It’s been a couple of months since NASH last hit the headlines in the biotech space, and it’s come around again, this time in the form of a licensing deal. Conatus Pharmaceuticals Inc (NASDAQ:CNAT) just announced that it has inked a deal with pharma giant Novartis AG (ADR) (NYSE:NVS); a deal that will see the latter team up with the microcap on the development of a drug called Emricasan. It’s a NASH target, and it’s currently in mid stage development as a treatment for NASH cirrhosis and NASH fibrosis as a stand-alone treatment or as part of a combo therapy.
Let’s dig into the deal, and try and see what it means for the two companies.
First, a look at the terms. It’s a pretty simple arrangement. Novartis is paying Conatus $50 million upfront, and an extra $7 million if it exercises a license option on Emricasan once it matures through the development pathway. Conatus has the option to borrow $15 million in convertible promissory notes from Novartis (if it chooses to) and will pick up further payments as and when milestones are hit. Novartis will pay for phase III development, and itch in 50% for phase IIb development, and when the drug hits markets (assuming it does), Conatus will pick up royalties on sales.
For Conatus, this is a game changer. It secures funding for the company through 2019, which at this end of the space is hugely important, and sets it up as one to watch going forward.
So what’s the drug?
It’s part of a family of drugs called caspase inhibitors. The mechanism of action (MOA) of this family is pretty complicated, but we can have a go at summarizing it. Caspases are a set of enzymes that play a role in a process called apoptosis. Apoptosis is the process through which our body clears out unnecessary and aged cells. Basically, the cells explode and get cleared up by white blood cells. Caspases mediate the explosion element of the process. In patients with NASH, caspases are overactive, and this leads to an over-occurrence of apoptosis – especially in the liver.
Emricasan is designed to stop the caspases playing their requisite role in apoptosis, and in doing so, should theoretically be able to mediate NASH associated cell degradation and – by proxy cirrhosis.
Conatus and Novartis will be working to see if it’s effective on its own, as a combination with a Novartis class of assets called FXR (Farnesoid X receptor) agonists, or both.

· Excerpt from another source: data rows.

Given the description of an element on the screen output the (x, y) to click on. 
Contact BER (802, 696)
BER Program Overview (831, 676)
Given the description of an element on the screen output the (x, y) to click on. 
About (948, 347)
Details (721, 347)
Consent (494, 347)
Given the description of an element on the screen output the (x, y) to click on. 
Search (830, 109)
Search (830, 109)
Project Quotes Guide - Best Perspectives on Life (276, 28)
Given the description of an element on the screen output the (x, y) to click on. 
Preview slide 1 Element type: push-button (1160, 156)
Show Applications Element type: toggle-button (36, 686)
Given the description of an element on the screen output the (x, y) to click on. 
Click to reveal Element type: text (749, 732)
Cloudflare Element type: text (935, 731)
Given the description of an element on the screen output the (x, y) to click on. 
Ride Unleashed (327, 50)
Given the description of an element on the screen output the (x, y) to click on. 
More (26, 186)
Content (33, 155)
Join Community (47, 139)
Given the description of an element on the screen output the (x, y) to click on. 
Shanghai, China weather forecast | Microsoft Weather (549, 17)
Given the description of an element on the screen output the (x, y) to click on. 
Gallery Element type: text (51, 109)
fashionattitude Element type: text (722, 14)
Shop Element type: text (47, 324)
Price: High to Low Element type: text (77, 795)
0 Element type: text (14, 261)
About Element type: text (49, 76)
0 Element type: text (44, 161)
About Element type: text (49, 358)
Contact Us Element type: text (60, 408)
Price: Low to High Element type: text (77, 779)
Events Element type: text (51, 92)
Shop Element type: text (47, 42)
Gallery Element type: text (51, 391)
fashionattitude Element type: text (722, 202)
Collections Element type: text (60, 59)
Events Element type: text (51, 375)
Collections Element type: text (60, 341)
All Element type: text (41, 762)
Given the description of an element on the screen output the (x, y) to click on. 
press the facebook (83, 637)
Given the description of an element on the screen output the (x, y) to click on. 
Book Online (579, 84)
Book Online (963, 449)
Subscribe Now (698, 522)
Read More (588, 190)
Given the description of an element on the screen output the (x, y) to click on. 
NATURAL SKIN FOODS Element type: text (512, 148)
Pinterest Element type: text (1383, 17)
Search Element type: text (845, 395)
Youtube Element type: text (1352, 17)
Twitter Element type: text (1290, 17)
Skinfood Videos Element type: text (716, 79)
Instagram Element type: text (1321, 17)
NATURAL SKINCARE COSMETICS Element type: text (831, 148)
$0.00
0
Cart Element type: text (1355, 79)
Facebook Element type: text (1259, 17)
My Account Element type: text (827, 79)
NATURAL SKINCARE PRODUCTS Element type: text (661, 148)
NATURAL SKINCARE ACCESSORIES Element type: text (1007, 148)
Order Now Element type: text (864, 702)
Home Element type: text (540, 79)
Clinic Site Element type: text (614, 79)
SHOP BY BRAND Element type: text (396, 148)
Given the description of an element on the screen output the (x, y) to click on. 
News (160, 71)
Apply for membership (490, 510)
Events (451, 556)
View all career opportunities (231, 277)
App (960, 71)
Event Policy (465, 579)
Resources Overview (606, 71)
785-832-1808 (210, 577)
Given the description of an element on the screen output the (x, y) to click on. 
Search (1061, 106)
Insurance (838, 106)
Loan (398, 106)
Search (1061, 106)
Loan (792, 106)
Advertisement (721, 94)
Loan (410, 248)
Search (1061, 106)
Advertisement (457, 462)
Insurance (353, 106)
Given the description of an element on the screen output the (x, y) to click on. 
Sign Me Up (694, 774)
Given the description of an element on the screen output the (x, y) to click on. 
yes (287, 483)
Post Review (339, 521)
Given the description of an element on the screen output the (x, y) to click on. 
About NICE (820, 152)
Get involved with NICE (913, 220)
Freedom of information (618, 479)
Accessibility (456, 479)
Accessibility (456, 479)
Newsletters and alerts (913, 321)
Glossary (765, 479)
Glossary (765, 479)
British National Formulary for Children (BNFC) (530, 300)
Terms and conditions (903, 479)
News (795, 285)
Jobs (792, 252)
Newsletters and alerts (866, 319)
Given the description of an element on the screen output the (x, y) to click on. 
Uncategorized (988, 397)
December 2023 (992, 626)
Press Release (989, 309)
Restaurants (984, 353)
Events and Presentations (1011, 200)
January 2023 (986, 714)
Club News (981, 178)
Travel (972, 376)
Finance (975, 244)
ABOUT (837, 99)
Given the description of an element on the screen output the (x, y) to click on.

Of course, the companies will be hoping both the mono and the combination prove effective, but from Conatus’ perspective, it’s the mono that’s the more important of the two. The company will receive double digit royalties on a mon therapy if it reaches commercialization, whereas on the combination sales, it will receive single to double digit royalties.
So, what’s next?
Well, now it’s all about the trials. We don’t have a fixed timeline on when things are set to get moving, but Novartis isn’t going to drag its heels, and with the potential for milestone cash payments, chances are Conatus won’t want to either. There are also a number of other companies working in the NASH space, and caspase inhibitors are a hot asset class right now, so this should light the fire under the fresh partnership. As the programs roll out, plenty of catalysts should hit press. Conatus is up close to 130% on the news of the Novartis partnership, and we expect the company to hold its value around current levels (post gain value, of course) heading into the initiation of the mid stage studies. NASH is a good indication from a data perspective, as the trial setup generally allows for interim releases. As such, these interim are our next big event to watch. If the drug proves promising in the phase IIb, Conatus should pick up further strength throughout 2017.
The good thing about these sorts of deals is that Novartis has done the due diligence on the science, so as an investor, much of the uncertainty as to MOA validation is removed. It doesn’t remove the risk entirely, of course, but it softens it somewhat.